◆ EXERCISE OBJECTIVE
Render everything from the line containing "Given: Click the phrase 'atroce episodio'" down to the end of the lines as a Markdown table, one row per line, with a Row column giving the row number and a Line column giving the line. Leave out blank lines.

>> BEGIN

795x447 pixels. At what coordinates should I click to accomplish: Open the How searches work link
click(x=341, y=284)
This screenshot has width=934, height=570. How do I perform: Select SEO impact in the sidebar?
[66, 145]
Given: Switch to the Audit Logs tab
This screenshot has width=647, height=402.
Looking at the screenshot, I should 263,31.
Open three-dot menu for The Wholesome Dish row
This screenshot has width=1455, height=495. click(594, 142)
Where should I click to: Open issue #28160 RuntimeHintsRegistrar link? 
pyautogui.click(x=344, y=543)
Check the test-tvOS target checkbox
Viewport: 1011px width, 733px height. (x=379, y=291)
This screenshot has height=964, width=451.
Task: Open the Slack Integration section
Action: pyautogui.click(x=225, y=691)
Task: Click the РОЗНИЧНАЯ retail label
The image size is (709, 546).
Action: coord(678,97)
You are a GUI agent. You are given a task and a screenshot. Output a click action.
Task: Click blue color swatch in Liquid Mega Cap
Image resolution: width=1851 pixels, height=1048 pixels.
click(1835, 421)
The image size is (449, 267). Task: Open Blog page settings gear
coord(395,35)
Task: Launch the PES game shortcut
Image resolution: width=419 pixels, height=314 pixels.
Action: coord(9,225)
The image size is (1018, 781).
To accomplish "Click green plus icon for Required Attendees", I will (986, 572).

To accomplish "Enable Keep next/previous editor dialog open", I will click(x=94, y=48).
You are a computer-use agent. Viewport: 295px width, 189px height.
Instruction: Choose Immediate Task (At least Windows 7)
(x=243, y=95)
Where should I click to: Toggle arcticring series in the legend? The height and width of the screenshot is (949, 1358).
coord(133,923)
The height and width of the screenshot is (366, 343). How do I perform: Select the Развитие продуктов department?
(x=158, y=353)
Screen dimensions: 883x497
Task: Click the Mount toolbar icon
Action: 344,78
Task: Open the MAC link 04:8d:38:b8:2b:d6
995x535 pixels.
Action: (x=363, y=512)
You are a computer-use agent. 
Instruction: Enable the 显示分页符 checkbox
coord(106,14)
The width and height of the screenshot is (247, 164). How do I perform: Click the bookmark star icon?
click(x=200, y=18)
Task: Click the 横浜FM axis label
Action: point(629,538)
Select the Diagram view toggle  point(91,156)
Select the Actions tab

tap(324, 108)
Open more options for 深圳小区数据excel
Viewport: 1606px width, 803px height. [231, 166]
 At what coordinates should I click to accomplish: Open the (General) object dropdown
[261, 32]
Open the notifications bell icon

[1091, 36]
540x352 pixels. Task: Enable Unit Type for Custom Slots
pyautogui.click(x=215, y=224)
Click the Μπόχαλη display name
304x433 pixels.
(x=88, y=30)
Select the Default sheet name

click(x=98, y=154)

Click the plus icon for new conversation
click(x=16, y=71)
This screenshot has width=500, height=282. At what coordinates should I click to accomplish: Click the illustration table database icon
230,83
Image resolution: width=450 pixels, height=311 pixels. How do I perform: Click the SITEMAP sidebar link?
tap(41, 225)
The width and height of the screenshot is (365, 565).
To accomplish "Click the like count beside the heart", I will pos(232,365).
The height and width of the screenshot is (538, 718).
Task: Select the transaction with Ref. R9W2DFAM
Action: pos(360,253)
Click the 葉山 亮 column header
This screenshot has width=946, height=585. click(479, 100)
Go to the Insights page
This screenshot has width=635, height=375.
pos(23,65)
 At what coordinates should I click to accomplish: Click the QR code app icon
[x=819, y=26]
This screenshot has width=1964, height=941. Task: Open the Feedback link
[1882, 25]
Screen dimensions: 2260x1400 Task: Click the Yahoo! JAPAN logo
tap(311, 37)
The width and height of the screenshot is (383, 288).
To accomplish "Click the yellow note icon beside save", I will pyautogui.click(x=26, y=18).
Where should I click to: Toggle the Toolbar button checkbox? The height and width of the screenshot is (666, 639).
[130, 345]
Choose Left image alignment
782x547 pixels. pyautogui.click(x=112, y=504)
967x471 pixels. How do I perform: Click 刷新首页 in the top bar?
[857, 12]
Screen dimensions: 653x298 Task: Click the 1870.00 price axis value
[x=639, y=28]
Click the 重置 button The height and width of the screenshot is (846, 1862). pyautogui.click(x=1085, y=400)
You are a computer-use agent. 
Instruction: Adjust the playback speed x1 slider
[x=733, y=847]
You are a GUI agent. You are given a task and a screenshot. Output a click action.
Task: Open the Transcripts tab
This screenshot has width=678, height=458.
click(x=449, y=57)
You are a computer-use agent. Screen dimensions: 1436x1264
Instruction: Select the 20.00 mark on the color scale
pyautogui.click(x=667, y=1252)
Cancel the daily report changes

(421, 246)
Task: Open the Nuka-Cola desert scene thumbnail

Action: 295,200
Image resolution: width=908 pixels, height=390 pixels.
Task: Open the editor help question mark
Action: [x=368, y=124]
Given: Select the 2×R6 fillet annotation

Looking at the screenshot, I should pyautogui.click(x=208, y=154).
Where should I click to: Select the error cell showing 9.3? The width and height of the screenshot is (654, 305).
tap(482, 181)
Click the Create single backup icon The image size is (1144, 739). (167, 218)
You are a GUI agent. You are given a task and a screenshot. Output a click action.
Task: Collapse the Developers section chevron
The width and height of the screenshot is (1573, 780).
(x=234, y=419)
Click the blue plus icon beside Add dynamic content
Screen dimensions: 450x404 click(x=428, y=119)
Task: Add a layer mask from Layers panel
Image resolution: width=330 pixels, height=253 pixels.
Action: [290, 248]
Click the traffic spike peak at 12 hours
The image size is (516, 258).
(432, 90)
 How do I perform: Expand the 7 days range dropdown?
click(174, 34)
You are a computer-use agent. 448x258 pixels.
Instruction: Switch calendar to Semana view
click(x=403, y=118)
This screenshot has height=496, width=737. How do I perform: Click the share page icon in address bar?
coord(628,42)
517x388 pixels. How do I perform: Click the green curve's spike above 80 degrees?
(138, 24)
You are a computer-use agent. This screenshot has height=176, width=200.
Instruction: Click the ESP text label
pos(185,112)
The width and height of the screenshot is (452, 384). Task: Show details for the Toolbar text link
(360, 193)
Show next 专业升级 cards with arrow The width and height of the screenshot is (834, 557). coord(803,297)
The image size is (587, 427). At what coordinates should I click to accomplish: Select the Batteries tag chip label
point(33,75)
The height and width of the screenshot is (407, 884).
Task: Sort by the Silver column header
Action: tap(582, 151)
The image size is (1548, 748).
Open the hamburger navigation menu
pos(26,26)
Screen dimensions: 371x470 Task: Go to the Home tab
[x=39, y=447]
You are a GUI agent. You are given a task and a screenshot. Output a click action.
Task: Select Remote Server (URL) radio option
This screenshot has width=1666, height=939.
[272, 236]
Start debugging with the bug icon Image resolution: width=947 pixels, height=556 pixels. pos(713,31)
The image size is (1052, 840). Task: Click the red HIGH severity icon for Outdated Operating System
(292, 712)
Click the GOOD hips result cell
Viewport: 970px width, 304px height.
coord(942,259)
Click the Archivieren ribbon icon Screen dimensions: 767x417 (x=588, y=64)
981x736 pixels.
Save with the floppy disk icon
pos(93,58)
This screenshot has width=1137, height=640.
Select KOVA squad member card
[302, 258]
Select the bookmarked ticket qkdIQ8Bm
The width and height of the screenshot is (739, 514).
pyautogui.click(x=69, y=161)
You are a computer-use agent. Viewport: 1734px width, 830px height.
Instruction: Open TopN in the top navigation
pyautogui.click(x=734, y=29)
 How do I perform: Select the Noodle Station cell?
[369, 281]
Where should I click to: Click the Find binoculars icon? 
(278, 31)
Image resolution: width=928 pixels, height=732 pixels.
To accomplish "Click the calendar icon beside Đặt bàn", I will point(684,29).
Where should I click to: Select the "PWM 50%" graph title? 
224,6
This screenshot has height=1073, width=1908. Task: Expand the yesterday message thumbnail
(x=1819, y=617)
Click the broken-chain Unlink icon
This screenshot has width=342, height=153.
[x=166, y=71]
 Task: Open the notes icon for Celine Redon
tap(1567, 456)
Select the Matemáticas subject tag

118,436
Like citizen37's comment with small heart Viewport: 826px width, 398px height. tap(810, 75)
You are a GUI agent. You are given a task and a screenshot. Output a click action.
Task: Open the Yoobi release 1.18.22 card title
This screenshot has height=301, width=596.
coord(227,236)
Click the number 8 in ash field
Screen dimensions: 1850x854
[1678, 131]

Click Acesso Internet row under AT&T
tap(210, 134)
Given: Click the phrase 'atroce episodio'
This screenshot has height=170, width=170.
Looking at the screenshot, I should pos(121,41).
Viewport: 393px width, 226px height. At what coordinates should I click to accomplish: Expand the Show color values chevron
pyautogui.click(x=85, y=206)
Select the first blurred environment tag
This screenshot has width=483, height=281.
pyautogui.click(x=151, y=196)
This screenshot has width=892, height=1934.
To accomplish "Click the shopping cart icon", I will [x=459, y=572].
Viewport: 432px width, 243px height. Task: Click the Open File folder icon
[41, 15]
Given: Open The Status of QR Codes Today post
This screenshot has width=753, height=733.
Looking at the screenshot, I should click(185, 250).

>> END

◆ THE OUTPUT
| Row | Line |
|---|---|
| 1 | Given: Click the phrase 'atroce episodio' |
| 2 | This screenshot has height=170, width=170. |
| 3 | Looking at the screenshot, I should pos(121,41). |
| 4 | Viewport: 393px width, 226px height. At what coordinates should I click to accomplish: Expand the Show color values chevron |
| 5 | pyautogui.click(x=85, y=206) |
| 6 | Select the first blurred environment tag |
| 7 | This screenshot has width=483, height=281. |
| 8 | pyautogui.click(x=151, y=196) |
| 9 | This screenshot has width=892, height=1934. |
| 10 | To accomplish "Click the shopping cart icon", I will [x=459, y=572]. |
| 11 | Viewport: 432px width, 243px height. Task: Click the Open File folder icon |
| 12 | [41, 15] |
| 13 | Given: Open The Status of QR Codes Today post |
| 14 | This screenshot has width=753, height=733. |
| 15 | Looking at the screenshot, I should click(185, 250). |